Los días del verano son largos y lentos en aquel lugar, y no oscurece hasta las nueve de la noche. Cuando terminamos de conocer el castillo eran más de las cinco, pero Miguel insistió en llevarnos a ver algunos cuadros en la Iglesia de San Francisco, luego nos tomamos un café y conversamos bajo las glorietas de la plaza, y cuando regresamos para recoger las maletas encontramos la cena servida. De modo que nos quedamos a cenar.

Mientras lo hacíamos, los niños prendieron unas antorchas en la cocina, y se fueron a los pisos de arriba. Desde la mesa los oíamos correr por las escaleras, abrir y cerrar puertas, y gritar felices llamando a Ludovico en los cuartos tenebrosos. Fue a ellos a quienes se les ocurrió la mala idea de quedarnos a dormir. Miguel los apoyó encantado, y nosotros no tuvimos el valor de decirles que no.

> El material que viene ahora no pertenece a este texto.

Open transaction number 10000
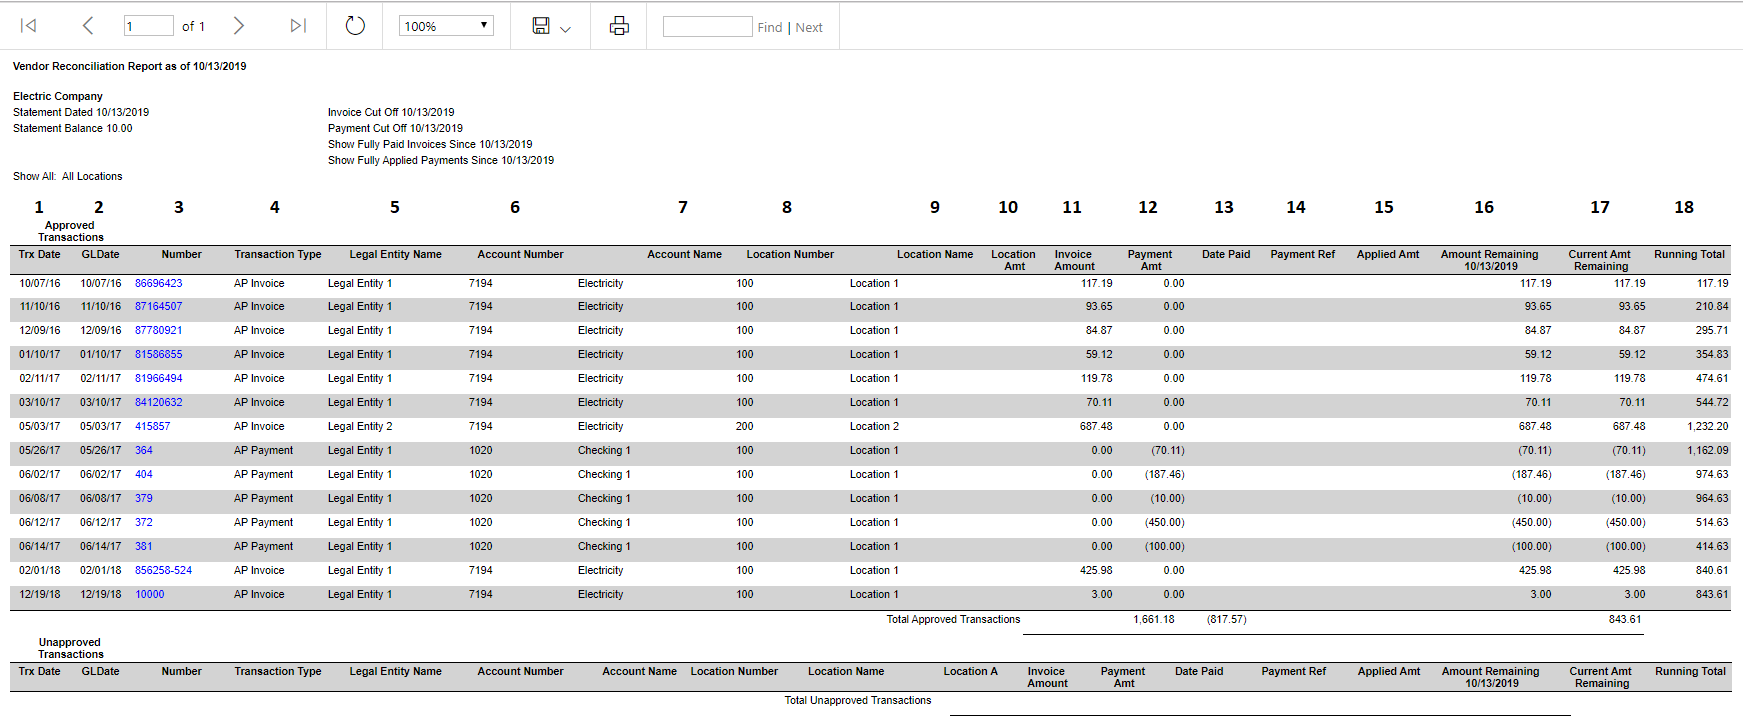 (x=150, y=594)
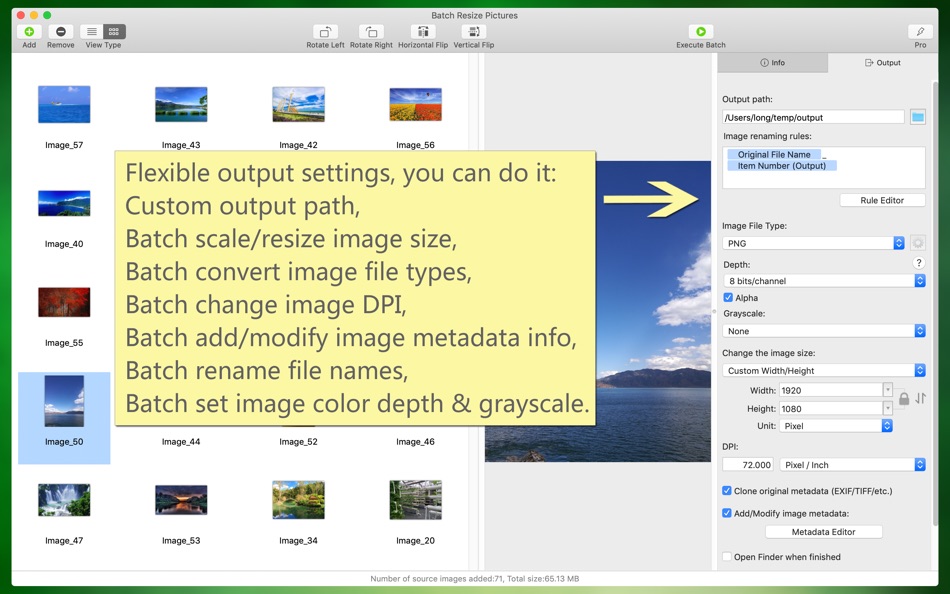Rotate the selected image right
The height and width of the screenshot is (594, 950).
371,32
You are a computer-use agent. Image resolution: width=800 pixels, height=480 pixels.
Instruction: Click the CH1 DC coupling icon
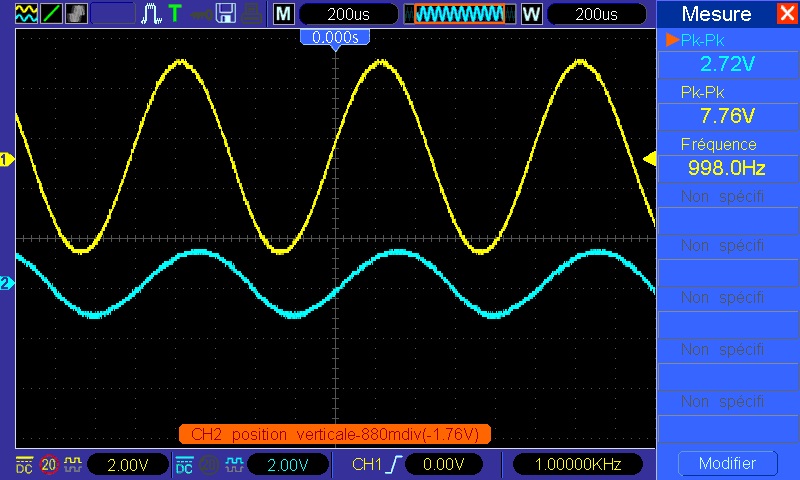(x=24, y=464)
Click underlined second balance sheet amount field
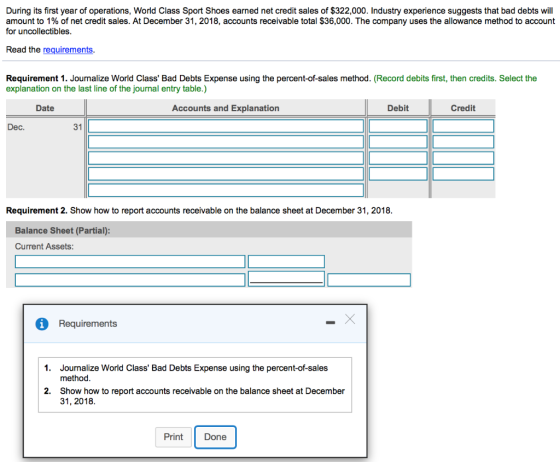The height and width of the screenshot is (462, 560). (286, 279)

Al contrario de lo que yo temía, dormimos muy bien, mi esposa y yo en un dormitorio de la planta baja y mis hijos en el cuarto de al lado. Ambos habían sido renovados y no tenían nada que asustara. Mientras intentaba dormir escuché las doce campanadas del reloj antiguo de la sala, y me acordé de la advertencia de la vieja pastora. Pero estábamos tan cansados que nos dormimos muy pronto y desperté después de las siete con un sol espléndido entre las enredaderas de la ventana. A mi lado, mi esposa dormía tranquilamente. “Qué tontería -me dije-, que alguien siga creyendo en fantasmas por estos tiempos”. Sólo entonces sentí el olor de fresas recién cortadas, y vi la estufa con las cenizas frías y el último leño convertido en piedra, y el retrato del caballero triste que nos miraba desde el marco de oro. Pues no estábamos en la habitación de la planta baja donde nos habíamos acostado la noche anterior, sino en el dormitorio de Ludovico, bajo las cortinas polvorientas y las sábanas empapadas de sangre todavía caliente de su cama maldita.